I then compiled this aruco-markers demo. I had to add/update these lines in CMakeLists.txt:

set(OpenCV_DIR /opt/opencv/lib/cmake/opencv4)
find_package (Eigen3 3.3 REQUIRED NO_MODULE)
target_link_libraries(detect_markers opencv_core Eigen3::Eigen opencv_highgui opencv_imgproc opencv_videoio opencv_aruco)

then run

cd detect_markers && mkdir build && cd build && cmake ../ && make

to spit out a binary — it’s 37 MB, but upx shrinks it down to 16MB.

Another potential reason to go C++ is to compile an Inventor AddIn, which runs “in-process” in Inventor and may be faster than using the COM API.

Open questions

Rust / COM API: It’s gotta be possible. Can anyone point to an example (either in Rust, C, or C++)?

Better camera: I don’t know much about optics, but for the problem of precise measurement of still objects under controlled lighting, I think I just want as many megapixels as possible. What’s the most cost-effective to do that? My more detailed question on Computer Vision Reddit didn’t turn up any leads.

Next steps

I’ll continue in Python+OpenCV since it’s working, which outweighs my (largely aesthetic) concerns about performance and distribution size.

Other notes

I bought a RealSense SR305 $79 coded light depth camera. I tried streaming USB from the control computer to the design computer using VirtualHere, but while the USB camera was detected on design computer, Intel’s viewer software didn’t pick it up. (The viewer does pick it up if the camera is directly connected.) Maybe because VirtualHere doesn’t support USB3?

To compile Rust on Windows, you need Visual Studio Build Tools C++ tools.

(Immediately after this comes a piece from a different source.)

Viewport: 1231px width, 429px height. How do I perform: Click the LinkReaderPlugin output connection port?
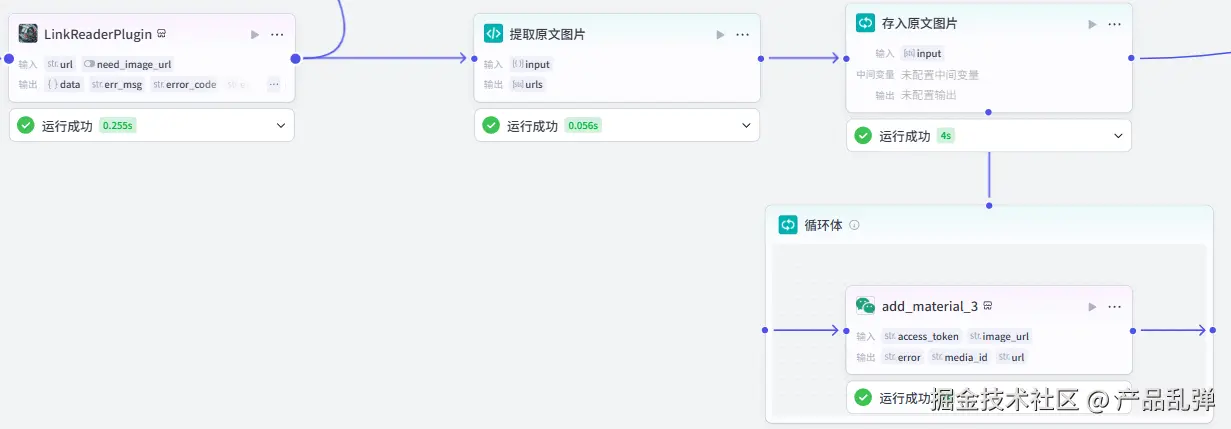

There is way to download package in advance / offline install — it must be done in Visual Studio installer.

When compiling Rust, set powershell env variable so cargo compiles to VM desktop rather than network drive. (https://github.com/rust-lang/rust/issues/54216#issuecomment-448282142)

[Environment]::SetEnvironmentVariable("CARGO_TARGET_DIR", "C:\Users\itron\Desktop")

Also set powershell to be like emacs:

Set-Executionpolicy RemoteSigned -Scope CurrentUser
notepad $profile

and add this line:

Set-PSReadLineOption -EditMode Emacs

Inventor ships with an SDK installer (in C:\Users\Public\Documents\Autodesk\Inventor 2020\SDK), but the installer won’t unpack anything unless it detects Visual Studio — and it’s not forwards compatible! I unpacked manually via

 msiexec /a developertools.msi  TARGETDIR=C:\inventor_sdk

so that I could access the header files and Visual Studio templates.

Trying to compile the sample Inventor AddIn failed with “RxInventor.tlb not found”, but changing InventorUtil.h to have this line:

#import "C:\Program Files\Autodesk\Inventor 2020\Bin\RxInventor.tlb" no_namespace named_guids...

resolved the issue, and the addin compiled and connected to Inventor.

Python COM will throw an exception if i.ReferencedFileDescriptor is accessed for SketchImage i while that SketchImage is being resized in Inventor.